Il y a quelque chose de troublant chez Lamine Yamal. Non pas son talent, qui ne fait aucun doute. Non pas ses statistiques, irréprochables. Mais cette certitude collective que nous affichons : celle que nous assistons à l'émergence d'un futur Ballon d'Or.
L'histoire du football nous enseigne pourtant l'humilité. Combien de « prochains Messi » ont sombré dans l'oubli ? Combien de enfants prodiges ont vu leurs corps se rebeller, leurs esprits flancher, leurs carrières dérailler à 22, 24 ou 26 ans ? Le génie précoce n'est jamais une garantie. C'est juste un point de départ prometteur.

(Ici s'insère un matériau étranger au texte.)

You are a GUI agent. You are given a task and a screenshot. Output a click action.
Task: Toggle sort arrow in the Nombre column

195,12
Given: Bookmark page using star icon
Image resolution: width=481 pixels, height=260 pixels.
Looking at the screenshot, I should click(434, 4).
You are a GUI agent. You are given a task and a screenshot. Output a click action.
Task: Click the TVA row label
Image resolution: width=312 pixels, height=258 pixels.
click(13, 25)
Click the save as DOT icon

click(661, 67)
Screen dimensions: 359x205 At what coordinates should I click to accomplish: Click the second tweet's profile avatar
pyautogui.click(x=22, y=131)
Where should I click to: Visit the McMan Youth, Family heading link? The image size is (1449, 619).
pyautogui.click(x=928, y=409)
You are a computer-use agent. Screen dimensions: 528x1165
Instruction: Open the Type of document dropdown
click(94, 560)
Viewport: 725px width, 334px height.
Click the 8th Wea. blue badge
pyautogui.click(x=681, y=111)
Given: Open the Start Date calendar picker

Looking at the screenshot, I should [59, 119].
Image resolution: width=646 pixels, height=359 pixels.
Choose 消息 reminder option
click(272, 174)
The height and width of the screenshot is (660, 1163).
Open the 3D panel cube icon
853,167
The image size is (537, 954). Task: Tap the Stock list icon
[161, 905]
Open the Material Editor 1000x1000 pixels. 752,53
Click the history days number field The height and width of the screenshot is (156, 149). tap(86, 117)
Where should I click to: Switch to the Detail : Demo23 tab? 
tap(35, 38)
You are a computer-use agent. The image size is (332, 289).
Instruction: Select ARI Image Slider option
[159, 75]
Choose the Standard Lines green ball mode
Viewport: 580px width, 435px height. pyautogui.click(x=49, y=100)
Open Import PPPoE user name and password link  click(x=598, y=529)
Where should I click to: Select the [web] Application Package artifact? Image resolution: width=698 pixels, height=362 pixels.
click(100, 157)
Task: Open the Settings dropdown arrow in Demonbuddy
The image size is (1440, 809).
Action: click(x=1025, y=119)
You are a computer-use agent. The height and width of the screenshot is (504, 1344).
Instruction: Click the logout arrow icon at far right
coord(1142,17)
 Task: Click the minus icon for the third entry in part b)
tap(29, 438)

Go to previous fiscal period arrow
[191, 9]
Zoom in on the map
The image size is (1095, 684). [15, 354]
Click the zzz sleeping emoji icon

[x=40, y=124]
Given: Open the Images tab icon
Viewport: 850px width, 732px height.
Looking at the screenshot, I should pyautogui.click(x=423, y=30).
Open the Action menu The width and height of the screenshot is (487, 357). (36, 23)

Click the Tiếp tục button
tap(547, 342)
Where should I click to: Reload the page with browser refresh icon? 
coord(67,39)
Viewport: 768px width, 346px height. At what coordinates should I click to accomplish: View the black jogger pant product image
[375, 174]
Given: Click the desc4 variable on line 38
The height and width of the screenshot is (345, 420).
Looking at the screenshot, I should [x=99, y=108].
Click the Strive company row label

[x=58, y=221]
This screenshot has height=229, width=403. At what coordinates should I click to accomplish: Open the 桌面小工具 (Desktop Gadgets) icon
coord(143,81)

Yamal est magnifique à regarder. Son jeu rappelle effectivement Messi, car comme Messi à cet âge, il joue avec une fluidité surnaturelle. Mais là s'arrête la comparaison logique. Messi a bénéficié d'une carrière sans rupture majeure, d'une progression continue, d'une stabilité physique remarquable.
Yamal, lui, affronte les murs du calendrier professionnel, la fatigue accumulée, les blessures d'une jeunesse soumise à des exigences surhumaines. À 18 ans, il ne devrait pas trainer des douleurs récurrentes. Or, il le fait.
C'est pourquoi notre rôle de commentateurs doit être de le célébrer sans le canoniser. Yamal est un excellent joueur en formation. Il pourrait devenir extraordinaire. Ou il pourrait devenir très bon. Ou même simplement bon. L'avenir n'est écrit pour personne, surtout pas pour un adolescent de 18 ans.